Birçok okul idaresi temsilciliği okulun reklâmı için araç olarak görüyor. İlçe veya il temsilcisi seçilen öğrencilerin çalışmalarında onun geldiği okulu ön plana çıkarması isteniyor. Onu seçen okul idareleriymiş gibi ya da temsilciye ait yetkileri okul yönetimleri vermiş gibi okul temsilcisini altın bir kafese hapsedip çalışmalarında mutlak bir vesayet kurulmak isteniyor. Ona özerklik tanıyarak hatta onun geldiği okuldan bağımsızlaşmasını sağlayarak yeni ufuklara yelken açmasına sıcak bakılmıyor. Dolayısıyla temsilcinin okula fazla yer vermeyen ilçe ve ille ilgili projelerine yeterince ilgi gösterilmiyor. Oysa başarı ustalık ister, ustalıksa özgür seçimler sonucu yaşanan olaylar neticesinde kazanılan tecrübeyle mümkündür. Okul yönetimlerinin temsilciye mi kendilerine mi güvenmedikleri sorgulanmalıdır.

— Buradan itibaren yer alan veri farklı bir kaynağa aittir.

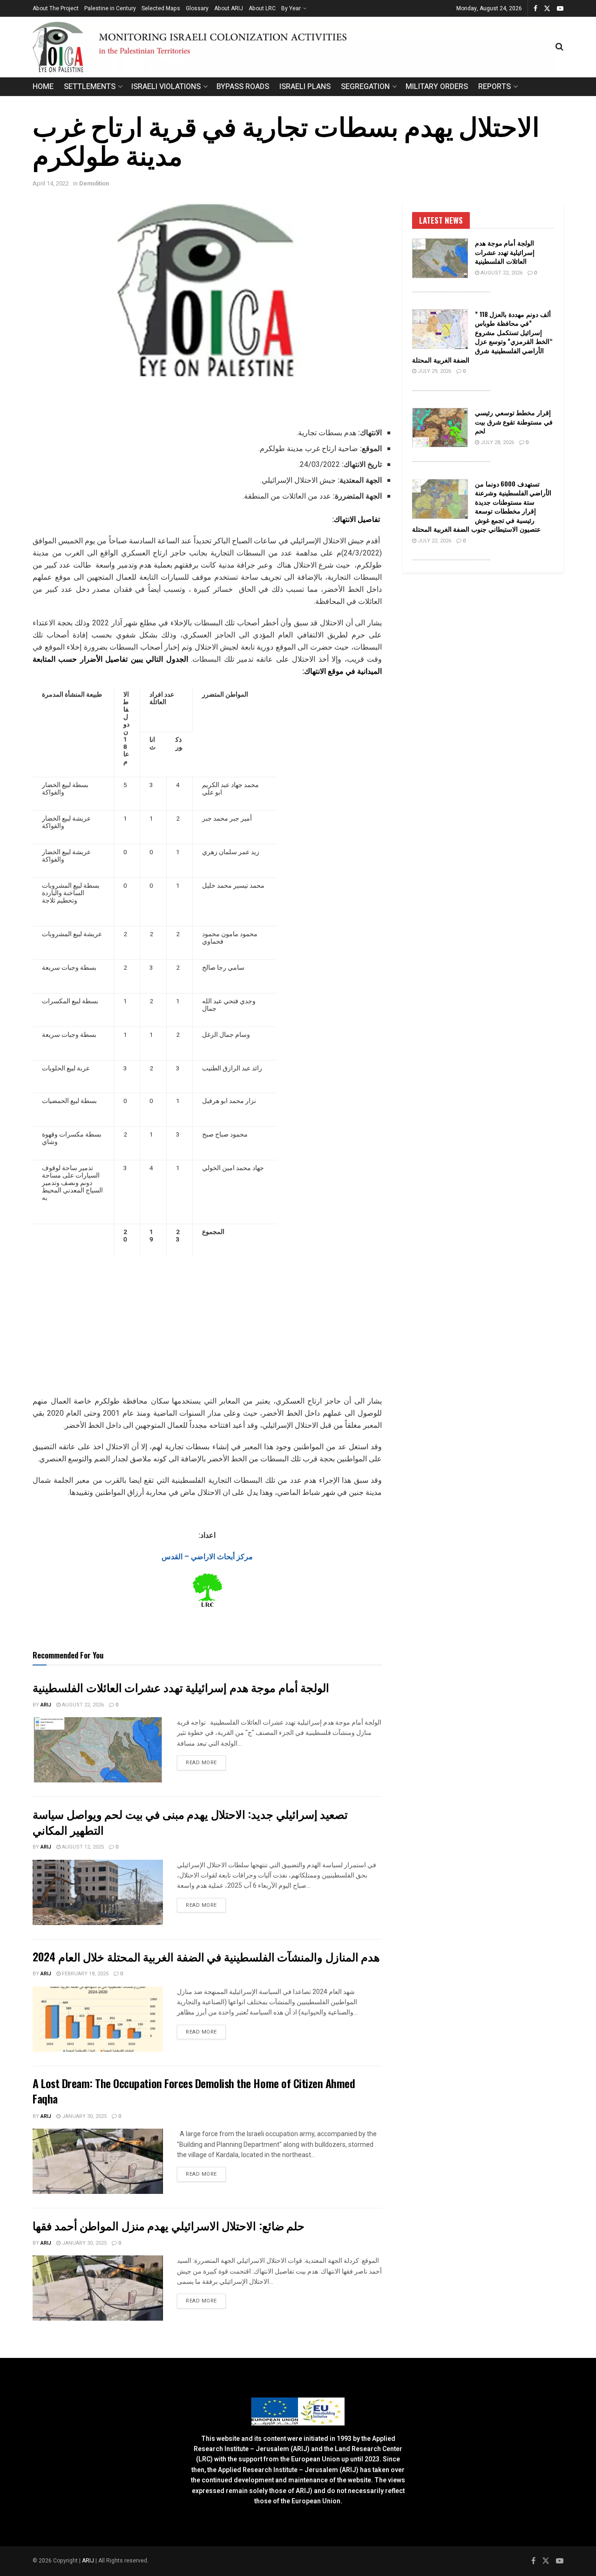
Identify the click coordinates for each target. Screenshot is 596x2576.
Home (43, 86)
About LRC (262, 8)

Burada okul, ilçe ve il temsilcilerine de sorumluluklar düşüyor. En ufak işleri için dahi öğretmenlerine başvurmak yerine hata yapma riskini göze alarak arkadaşlarıyla çalışmalarını sürdürmelidirler. Kendi ayakları üzerinde durmak için yetişkinlere danışmak doğru bir tutum olmakla birlikte uçmak için kendi kanatlarını geliştirmek yerine yetişkinlerin kanatlarında ısrar etmek onların zararınadır. Yeni bir şeyler yapmak için yüzlerini kendi içlerine çevirmek okul idarelerine çevirmekten daha tercihe şayandır. Yoksa bağımlıkları hep devam edecek.